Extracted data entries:

::::::::

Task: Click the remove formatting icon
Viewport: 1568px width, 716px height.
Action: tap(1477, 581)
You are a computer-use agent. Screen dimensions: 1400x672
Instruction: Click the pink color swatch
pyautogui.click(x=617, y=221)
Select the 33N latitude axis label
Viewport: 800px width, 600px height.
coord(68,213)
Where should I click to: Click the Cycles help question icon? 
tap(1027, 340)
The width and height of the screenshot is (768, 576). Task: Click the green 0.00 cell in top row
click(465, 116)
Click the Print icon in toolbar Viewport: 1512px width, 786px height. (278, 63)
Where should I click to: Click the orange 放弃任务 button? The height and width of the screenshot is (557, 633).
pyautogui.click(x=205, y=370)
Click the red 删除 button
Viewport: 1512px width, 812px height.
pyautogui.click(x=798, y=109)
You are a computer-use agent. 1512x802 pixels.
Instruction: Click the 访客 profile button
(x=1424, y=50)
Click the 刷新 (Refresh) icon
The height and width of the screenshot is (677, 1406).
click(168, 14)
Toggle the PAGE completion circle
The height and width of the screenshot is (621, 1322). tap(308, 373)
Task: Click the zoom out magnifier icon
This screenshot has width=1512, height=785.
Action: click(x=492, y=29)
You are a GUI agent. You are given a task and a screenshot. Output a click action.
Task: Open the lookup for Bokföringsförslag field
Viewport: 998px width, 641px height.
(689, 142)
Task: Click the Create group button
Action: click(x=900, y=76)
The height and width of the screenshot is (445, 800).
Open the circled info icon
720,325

::::::::

**Requirement**
Rewrite all of the records, substituting "Screen size:" for every occurrence of "Viewport:" and leaving everything else unchanged.

**The output**
Task: Click the remove formatting icon
Screen size: 1568px width, 716px height.
Action: tap(1477, 581)
You are a computer-use agent. Screen dimensions: 1400x672
Instruction: Click the pink color swatch
pyautogui.click(x=617, y=221)
Select the 33N latitude axis label
Screen size: 800px width, 600px height.
coord(68,213)
Where should I click to: Click the Cycles help question icon? 
tap(1027, 340)
The width and height of the screenshot is (768, 576). Task: Click the green 0.00 cell in top row
click(465, 116)
Click the Print icon in toolbar Screen size: 1512px width, 786px height. (278, 63)
Where should I click to: Click the orange 放弃任务 button? The height and width of the screenshot is (557, 633).
pyautogui.click(x=205, y=370)
Click the red 删除 button
Screen size: 1512px width, 812px height.
pyautogui.click(x=798, y=109)
You are a computer-use agent. 1512x802 pixels.
Instruction: Click the 访客 profile button
(x=1424, y=50)
Click the 刷新 (Refresh) icon
The height and width of the screenshot is (677, 1406).
click(168, 14)
Toggle the PAGE completion circle
The height and width of the screenshot is (621, 1322). tap(308, 373)
Task: Click the zoom out magnifier icon
This screenshot has width=1512, height=785.
Action: click(x=492, y=29)
You are a GUI agent. You are given a task and a screenshot. Output a click action.
Task: Open the lookup for Bokföringsförslag field
Screen size: 998px width, 641px height.
(689, 142)
Task: Click the Create group button
Action: click(x=900, y=76)
The height and width of the screenshot is (445, 800).
Open the circled info icon
720,325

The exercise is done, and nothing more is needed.